Using AWS Lambda in Meteor

Posted on Apr 19, 2017

Using AWS Lambda in Meteor

Ever thought that your Meteor app is not able to take processing load?

Meteor is one of the fastest growing JavaScript framework, written in Node.js, is very much suited for fast app development. But there are developers who have gone through cases, where Meteor failed to meet their performance expectation when doing some heavy processing.

Well, I am one of those developers who went through this and today I’m gonna share that use-case and how I solved it (well, as the name of my blog might suggest, I used AWS Lambda).

USE CASE:

I was working on a module which would generate a set amount of JSON objects, where a user can pass fields of Object and get random values. For these random fields, I was using an awesome Javascript library, ChanceJS.

I was aiming to create 1 Million objects under few minutes but when using simple Meteor app, time was going to 30-40 minutes for simple objects with 4-5 fields. That was not something I wanted.

So, someone suggested me to use AWS Lambda for 2 reasons:

  • Auto-scaling and 
  • configurable RAM (I can set it from 128 to 1536 MB to be exact)

Before I tell you how I used Lambda, here is what it is exactly:

  • A computer service where I can deploy my code and don’t have to think about server,
  • I will only have to pay for time that my Lambda function runs, now for the time it was up (pay-per-user),
  • I can write code in 4 languages: C#, Python, Java and of course Node.js (I will be covering the only node.js).

Basically, you can write a micro-service for your project by just uploading your code in a specified format.

Setting up Lambda

I said “specified format”, because by default lambda runs index.js in your function directory and runs exports.handler function in it.

For bundling the app into a zip file, I would suggest you use node-lambda package as it is great for testing your lambda function in the local environment and will also help you in setting a default structure of the app.

Note: if the size of this zip exceeds 10 MB then you have to upload it to S3 bucket and then give its URL to the lambda dashboard.

Once you have your lambda function ready and have tested it on the console, you can use it by either of the two following methods:

  1. Build an API gateway using AWS CloudFront
  2. Using AWS SDK for JavaScript

There are other methods but I have tried only these so far, so I’m not going to discuss the other ways.

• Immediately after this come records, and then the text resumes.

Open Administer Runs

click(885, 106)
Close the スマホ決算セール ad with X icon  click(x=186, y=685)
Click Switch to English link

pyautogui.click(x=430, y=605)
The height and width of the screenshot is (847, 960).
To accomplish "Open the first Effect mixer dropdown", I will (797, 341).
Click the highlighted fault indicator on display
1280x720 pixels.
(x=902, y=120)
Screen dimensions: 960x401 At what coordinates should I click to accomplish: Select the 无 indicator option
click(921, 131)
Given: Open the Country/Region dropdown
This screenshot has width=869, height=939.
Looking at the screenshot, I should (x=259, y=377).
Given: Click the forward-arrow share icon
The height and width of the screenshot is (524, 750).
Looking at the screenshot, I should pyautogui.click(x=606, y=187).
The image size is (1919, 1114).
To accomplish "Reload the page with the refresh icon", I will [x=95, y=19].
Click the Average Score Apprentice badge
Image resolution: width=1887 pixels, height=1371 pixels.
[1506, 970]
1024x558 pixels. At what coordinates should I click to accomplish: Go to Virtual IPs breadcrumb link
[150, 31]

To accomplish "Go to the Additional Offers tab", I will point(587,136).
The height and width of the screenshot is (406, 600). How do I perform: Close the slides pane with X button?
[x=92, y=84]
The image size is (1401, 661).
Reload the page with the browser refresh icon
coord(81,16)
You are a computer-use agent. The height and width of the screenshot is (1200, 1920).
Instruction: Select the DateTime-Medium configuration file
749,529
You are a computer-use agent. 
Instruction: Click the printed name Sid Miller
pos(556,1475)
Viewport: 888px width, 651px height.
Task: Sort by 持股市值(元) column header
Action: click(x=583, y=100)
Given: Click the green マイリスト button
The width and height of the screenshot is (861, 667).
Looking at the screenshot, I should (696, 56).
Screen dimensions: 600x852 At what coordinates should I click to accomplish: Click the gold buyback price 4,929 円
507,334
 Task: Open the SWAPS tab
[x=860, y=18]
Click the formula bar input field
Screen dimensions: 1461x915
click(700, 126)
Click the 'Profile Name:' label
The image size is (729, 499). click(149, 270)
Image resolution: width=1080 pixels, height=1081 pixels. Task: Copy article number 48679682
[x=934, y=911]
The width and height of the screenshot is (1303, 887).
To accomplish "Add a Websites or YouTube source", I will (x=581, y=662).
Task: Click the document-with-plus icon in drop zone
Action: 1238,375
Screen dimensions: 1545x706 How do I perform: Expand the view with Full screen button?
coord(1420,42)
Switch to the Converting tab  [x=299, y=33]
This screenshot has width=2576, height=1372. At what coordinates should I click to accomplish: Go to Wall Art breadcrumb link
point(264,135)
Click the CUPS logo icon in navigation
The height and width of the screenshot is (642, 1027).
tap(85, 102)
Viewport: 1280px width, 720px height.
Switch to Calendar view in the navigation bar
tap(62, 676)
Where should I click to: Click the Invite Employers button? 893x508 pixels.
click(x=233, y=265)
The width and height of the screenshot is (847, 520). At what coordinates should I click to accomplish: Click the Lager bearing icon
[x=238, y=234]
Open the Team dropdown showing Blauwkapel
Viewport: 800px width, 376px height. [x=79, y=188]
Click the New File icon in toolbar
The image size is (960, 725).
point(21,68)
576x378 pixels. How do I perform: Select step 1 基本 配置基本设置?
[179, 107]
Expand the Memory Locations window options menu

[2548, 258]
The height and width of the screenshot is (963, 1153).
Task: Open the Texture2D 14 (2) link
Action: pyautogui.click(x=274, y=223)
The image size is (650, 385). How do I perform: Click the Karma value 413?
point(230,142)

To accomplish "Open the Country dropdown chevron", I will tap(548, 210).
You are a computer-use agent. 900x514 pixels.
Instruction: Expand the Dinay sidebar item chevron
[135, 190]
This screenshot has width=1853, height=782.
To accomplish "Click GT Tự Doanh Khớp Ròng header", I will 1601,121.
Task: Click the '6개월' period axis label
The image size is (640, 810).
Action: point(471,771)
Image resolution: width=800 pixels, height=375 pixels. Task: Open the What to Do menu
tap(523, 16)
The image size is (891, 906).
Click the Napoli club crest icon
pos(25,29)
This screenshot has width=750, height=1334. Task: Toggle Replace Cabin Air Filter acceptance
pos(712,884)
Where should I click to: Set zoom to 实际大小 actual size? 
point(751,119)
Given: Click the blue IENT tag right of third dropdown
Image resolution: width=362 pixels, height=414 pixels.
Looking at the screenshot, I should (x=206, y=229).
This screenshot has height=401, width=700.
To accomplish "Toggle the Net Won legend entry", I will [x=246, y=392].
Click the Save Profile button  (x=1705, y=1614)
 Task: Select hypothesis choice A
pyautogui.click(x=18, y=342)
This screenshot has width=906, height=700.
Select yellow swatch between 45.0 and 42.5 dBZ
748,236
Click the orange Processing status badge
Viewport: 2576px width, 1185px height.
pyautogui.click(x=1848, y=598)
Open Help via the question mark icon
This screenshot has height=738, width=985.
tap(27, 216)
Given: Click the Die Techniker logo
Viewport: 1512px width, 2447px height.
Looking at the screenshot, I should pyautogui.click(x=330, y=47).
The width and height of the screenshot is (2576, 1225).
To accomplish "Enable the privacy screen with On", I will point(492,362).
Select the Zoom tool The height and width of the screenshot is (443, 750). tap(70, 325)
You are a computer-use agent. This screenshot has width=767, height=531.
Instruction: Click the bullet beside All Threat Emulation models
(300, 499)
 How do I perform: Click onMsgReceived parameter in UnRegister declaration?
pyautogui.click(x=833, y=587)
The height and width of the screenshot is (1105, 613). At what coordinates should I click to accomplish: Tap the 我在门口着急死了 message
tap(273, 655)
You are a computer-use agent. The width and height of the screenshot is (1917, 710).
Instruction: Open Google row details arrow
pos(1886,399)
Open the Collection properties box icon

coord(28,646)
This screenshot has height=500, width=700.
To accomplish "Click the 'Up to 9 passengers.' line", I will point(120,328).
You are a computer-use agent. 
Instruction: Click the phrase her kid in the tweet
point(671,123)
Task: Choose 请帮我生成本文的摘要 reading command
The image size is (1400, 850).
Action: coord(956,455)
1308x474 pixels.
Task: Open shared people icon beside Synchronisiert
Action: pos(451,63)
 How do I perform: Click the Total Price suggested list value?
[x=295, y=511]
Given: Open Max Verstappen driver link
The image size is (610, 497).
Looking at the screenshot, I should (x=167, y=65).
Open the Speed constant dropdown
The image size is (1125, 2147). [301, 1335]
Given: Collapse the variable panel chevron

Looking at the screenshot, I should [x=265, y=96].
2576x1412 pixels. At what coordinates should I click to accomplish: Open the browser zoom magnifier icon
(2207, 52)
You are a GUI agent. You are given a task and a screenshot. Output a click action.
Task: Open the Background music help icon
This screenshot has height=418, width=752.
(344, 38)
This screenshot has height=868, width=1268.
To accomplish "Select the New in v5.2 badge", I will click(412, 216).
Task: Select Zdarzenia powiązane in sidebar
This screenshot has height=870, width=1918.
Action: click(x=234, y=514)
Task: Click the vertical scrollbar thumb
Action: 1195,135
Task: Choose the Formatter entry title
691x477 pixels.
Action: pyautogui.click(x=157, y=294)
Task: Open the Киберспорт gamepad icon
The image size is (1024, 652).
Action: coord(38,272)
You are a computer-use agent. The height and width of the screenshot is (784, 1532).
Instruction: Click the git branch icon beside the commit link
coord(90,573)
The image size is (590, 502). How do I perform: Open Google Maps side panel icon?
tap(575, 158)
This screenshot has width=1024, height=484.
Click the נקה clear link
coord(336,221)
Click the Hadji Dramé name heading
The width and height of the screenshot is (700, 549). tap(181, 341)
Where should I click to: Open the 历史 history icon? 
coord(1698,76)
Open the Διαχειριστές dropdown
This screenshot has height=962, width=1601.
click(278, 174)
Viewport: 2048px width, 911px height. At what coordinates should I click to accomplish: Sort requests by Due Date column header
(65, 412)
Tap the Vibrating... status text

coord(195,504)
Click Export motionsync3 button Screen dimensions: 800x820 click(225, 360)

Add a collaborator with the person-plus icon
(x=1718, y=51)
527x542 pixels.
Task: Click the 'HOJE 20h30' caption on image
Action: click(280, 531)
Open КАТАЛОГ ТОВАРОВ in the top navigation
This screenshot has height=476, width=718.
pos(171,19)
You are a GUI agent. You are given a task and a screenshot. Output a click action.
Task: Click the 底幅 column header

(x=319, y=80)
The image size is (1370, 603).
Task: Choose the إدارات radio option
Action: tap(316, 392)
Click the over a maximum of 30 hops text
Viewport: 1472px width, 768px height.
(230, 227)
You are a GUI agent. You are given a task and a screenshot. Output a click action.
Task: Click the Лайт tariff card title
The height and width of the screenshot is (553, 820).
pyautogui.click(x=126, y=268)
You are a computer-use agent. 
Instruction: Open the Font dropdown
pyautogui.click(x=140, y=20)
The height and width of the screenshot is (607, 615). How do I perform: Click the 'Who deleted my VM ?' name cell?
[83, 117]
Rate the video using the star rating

First of all, both of these solved it. By using a bigger amount of RAM for Lambda function, my app’s processing power increased hugely. I was able to generate 1M objects under 10 mins (tested from console).

But there was an issue when I was using API gateway. But let’s see first how to implement both of these.

CloudFront API Gateway

Cloudfront can expose your function to a gateway and can create a REST API using very simple steps. AWS has already covered it nicely, so I won’t go in depth of it, you can just follow this guide to get the REST API for your Lambda function and can test it in Postman.

AWS SDK

integrate-aws-lambda-in-meteor

For this, use aws-sdk package. Once set up, you can call any official AWS Lambda-class method. To run your function, just call invoke the method of SDK. You can find all these methods here.

Now, I first tried CloudFront and tested it for 10-20 K objects and response was overwhelming. But when tried for 200-500K objects (as I was aiming for at least 1M), I kept getting the timeout error. After doing some research (googling) online, I found out that CloudFront let its APIs run for only 5 mins. And for generating my data, my function was taking more than 5 mins. There is no way to configure this 5-minute constraint.

After this roadblock, I tried using above-mentioned SDK package, and as Meteor (< 1.3) allows devs to use npm packages just like in typical node app, I realised that to use any AWS feature (BeanStalk, s3, Lambda, etc) this package is more than enough. As it gives access to every method of their respective class.

lambda-sdk-invoke

Once I integrated it in my Meteor app and invoked the function, it was giving me 1M objects in approx. 10 minutes.

That day I finally got it, that I don’t need to do all the heavy lifting in Meteor as I can isolate my node.js code as modules and use them as microservices using AWS Lambda.

Let me know in comments if anyone has something more to share. We all are always ready to learn something new.